Mr. McLeod is an invalid, confined to his bed, and Paul is his mother’s only child and her delight. Her cosseting drives him to distraction. It surprised me at first, him going off to university. His marks in school were never good; Father had to give him extra tutoring. Now I suspect he just wanted to escape that dreary house. Still, it’s no excuse not to visit. He hasn’t been home in four years. Not even for Christmas. Not even for Mother’s funeral.
“Well, you’ll find out next week, won’t you?” Maura stands before the looking glass, running Mother’s old tortoiseshell comb through her curls. “Are you nervous?”
“No,” I lie. “It’s just Paul. Besides, I’m mad at him. ”
“Well, you’ll have to get over that. It’s not as though you have a line of men queuing up outside to marry you. ” Maura appraises me, sprawled across her bed in disarray. “You ought to get the governess to order you a new dress. Something fashionable. You can’t let him see you like that. ”
“Paul wouldn’t care. ” Would he? The boy I grew up with wouldn’t.

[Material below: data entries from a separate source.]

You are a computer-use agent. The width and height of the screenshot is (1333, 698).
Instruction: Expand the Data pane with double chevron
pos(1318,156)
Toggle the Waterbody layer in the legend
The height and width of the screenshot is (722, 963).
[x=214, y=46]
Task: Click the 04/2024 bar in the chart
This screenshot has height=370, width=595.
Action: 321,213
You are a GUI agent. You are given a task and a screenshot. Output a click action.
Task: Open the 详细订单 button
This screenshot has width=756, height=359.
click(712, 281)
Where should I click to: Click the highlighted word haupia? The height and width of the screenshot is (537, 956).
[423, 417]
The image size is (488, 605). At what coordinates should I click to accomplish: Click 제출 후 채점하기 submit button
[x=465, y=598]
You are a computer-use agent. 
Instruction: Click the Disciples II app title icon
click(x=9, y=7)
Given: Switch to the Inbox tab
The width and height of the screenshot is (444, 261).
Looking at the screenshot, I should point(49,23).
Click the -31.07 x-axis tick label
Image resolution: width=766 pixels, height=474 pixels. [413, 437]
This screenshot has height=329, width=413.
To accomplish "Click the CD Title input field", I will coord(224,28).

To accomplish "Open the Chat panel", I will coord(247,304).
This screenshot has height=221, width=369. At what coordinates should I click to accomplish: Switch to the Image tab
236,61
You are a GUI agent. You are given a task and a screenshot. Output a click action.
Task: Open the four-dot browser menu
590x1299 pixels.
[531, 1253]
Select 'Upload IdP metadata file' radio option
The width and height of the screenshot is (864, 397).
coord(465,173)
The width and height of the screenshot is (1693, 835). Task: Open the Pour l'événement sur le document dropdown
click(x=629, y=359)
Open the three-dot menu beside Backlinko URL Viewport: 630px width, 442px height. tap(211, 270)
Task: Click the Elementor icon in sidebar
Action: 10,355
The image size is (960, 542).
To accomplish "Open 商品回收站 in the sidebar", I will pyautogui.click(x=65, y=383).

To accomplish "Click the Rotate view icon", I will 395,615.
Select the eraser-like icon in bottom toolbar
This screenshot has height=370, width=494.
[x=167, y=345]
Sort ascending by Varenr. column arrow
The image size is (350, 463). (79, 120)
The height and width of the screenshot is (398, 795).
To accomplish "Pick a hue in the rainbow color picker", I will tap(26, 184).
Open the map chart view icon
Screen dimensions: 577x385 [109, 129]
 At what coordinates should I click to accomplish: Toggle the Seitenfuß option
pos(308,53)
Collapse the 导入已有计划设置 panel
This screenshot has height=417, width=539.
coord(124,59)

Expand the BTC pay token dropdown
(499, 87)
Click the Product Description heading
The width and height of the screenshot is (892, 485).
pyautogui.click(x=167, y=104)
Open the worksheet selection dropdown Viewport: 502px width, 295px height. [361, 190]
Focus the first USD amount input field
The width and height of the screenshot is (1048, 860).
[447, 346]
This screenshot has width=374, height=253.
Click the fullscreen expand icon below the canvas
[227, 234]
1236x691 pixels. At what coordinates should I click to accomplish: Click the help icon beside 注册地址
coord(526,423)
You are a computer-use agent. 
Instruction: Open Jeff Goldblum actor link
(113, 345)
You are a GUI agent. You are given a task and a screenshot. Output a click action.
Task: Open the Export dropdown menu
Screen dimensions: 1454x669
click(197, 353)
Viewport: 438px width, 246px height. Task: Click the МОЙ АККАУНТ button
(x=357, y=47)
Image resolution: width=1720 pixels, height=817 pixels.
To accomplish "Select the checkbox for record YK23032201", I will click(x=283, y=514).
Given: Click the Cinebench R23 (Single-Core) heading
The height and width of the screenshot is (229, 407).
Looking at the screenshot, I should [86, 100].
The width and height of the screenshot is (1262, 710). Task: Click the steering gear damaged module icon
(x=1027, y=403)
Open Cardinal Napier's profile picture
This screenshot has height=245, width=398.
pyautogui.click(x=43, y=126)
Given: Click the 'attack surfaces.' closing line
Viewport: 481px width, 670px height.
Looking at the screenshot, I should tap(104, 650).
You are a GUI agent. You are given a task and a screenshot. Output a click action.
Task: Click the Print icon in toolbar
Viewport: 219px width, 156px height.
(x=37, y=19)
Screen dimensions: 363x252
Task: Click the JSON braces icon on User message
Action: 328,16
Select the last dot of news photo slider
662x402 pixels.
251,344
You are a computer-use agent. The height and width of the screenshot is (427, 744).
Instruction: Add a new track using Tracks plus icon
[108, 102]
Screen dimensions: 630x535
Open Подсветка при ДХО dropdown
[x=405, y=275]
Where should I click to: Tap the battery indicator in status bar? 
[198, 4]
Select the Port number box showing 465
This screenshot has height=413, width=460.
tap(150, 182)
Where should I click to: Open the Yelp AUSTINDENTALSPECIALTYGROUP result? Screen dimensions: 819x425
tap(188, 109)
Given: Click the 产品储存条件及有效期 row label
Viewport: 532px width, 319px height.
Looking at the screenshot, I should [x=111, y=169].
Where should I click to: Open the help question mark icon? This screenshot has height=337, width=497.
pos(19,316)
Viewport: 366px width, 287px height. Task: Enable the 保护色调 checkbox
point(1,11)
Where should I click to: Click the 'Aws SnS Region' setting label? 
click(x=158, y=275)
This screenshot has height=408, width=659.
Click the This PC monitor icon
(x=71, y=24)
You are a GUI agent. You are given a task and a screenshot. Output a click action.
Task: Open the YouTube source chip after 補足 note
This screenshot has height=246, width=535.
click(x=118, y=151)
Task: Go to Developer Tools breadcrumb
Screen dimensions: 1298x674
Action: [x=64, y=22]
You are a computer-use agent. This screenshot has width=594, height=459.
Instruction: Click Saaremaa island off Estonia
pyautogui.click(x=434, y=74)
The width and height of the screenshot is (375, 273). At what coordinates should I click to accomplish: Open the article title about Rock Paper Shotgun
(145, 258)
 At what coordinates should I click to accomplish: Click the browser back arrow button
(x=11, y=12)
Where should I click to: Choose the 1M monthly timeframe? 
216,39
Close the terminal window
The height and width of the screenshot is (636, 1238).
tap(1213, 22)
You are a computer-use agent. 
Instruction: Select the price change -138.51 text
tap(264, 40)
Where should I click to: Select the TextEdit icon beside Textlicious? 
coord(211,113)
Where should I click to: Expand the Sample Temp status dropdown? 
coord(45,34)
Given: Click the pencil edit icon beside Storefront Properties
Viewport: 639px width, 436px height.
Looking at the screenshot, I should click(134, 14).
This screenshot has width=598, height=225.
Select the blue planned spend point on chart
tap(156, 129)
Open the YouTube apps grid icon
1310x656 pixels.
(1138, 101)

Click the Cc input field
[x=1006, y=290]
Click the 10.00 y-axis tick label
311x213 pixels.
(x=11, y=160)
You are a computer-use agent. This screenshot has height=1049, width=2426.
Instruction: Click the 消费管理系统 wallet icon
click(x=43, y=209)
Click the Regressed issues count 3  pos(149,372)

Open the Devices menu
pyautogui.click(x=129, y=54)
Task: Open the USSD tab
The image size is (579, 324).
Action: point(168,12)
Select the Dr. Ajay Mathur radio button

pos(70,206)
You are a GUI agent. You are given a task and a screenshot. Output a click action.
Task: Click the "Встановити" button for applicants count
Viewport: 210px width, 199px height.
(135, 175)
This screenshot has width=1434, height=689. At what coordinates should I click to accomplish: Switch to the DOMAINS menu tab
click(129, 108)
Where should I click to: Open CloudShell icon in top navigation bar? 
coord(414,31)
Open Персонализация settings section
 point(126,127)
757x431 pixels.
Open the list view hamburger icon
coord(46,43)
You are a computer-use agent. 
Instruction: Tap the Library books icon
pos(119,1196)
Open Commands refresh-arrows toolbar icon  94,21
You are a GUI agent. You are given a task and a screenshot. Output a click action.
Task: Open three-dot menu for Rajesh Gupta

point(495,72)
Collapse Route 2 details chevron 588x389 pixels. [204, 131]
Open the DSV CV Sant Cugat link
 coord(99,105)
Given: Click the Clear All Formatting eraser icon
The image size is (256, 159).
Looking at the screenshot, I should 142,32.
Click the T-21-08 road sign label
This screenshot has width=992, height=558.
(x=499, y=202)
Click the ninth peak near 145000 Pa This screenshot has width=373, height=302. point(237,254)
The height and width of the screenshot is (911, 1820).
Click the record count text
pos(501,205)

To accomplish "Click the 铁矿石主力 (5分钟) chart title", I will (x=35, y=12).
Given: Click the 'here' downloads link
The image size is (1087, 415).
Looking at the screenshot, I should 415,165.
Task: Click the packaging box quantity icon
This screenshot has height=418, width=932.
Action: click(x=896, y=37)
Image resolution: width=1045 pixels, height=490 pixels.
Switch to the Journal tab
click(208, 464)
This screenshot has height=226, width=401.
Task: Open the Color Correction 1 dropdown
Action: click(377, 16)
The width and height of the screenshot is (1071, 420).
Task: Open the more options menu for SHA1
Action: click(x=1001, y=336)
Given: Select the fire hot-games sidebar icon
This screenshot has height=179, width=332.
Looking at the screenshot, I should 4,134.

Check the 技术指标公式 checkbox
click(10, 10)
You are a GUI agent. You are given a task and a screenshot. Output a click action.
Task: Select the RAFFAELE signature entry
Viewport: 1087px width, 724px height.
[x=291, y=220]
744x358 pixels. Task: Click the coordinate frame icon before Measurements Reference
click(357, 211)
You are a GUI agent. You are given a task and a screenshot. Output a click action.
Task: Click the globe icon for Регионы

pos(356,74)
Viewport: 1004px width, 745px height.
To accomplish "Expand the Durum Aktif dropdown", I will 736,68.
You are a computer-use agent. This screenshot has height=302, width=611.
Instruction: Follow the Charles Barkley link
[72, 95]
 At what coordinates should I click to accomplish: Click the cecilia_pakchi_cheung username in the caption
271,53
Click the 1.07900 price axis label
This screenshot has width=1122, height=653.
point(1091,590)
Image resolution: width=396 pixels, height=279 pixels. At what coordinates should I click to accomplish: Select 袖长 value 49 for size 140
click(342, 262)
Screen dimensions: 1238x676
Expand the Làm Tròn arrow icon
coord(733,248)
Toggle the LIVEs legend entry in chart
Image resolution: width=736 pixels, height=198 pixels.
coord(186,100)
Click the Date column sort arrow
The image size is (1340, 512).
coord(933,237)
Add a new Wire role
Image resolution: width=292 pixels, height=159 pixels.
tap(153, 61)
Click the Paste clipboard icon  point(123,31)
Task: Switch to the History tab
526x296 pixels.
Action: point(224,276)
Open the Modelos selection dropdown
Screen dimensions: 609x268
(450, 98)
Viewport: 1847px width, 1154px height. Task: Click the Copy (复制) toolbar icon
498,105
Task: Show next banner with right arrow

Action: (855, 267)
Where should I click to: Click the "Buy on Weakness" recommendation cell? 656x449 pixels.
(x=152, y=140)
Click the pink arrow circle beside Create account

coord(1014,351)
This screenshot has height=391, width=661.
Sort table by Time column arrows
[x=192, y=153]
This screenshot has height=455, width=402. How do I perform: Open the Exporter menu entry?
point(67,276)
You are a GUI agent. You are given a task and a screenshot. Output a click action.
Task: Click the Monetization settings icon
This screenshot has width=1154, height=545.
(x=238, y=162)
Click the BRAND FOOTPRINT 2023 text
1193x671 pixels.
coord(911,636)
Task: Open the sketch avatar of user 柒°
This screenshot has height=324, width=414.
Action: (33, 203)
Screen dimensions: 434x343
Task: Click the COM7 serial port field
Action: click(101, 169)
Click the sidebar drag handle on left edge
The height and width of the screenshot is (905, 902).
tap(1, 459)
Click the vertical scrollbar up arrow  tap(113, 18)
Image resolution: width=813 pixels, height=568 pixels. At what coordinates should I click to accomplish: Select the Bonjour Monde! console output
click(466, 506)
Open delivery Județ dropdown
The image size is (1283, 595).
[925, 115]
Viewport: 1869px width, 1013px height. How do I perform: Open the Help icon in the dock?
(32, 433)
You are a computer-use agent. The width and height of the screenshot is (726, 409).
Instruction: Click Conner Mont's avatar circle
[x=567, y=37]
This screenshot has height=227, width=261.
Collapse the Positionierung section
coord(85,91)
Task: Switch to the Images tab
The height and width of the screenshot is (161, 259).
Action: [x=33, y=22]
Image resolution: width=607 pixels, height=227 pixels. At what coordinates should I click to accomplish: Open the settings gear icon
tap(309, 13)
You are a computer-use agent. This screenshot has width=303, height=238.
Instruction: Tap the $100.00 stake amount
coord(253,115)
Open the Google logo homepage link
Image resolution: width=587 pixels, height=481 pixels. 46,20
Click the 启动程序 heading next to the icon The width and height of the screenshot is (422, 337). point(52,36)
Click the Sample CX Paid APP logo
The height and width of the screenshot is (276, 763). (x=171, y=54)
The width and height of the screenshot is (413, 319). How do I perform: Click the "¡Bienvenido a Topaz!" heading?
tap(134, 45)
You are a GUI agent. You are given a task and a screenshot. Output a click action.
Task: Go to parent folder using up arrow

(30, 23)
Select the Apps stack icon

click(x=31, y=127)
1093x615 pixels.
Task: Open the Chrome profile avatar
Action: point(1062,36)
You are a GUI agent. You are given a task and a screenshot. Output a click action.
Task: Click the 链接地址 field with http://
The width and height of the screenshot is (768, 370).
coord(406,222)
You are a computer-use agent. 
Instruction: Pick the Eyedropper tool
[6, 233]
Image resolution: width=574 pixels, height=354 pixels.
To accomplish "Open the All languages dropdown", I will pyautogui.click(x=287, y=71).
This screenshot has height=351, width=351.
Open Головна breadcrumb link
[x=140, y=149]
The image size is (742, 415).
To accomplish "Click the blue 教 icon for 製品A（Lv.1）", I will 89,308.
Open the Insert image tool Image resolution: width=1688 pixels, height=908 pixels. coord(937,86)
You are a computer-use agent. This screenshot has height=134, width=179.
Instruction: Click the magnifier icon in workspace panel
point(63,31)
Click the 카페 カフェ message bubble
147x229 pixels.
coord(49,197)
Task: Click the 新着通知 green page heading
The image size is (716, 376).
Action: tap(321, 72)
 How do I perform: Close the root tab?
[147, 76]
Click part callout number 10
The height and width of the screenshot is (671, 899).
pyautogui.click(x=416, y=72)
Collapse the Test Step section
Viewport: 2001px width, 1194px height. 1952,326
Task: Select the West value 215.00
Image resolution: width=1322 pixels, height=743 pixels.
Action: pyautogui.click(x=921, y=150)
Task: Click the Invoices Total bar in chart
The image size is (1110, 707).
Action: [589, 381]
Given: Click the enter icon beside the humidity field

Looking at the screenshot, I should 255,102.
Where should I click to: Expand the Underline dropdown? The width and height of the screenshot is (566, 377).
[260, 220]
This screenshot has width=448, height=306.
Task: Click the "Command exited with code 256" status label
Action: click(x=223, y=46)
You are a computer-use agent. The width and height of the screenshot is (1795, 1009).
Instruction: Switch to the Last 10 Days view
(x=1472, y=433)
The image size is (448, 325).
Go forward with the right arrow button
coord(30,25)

I ought to put my pride aside and try to please him. That’s what a good, practical girl would do.
“Look at yourself. ” Maura tugs me up to stand next to her. My hair’s falling out of its braid and there’s an ink stain on my sleeve. But even at my best, I can’t compare with her. Maura’s always been the family beauty. My hair is straight and blond with the barest hint of red, not gorgeous bright curls like hers, and my eyes are dull gray like Father’s. Worse, my pointed chin hints at stubbornness. It’s an ill-kept secret, though—one you’d uncover by talking to me for five minutes.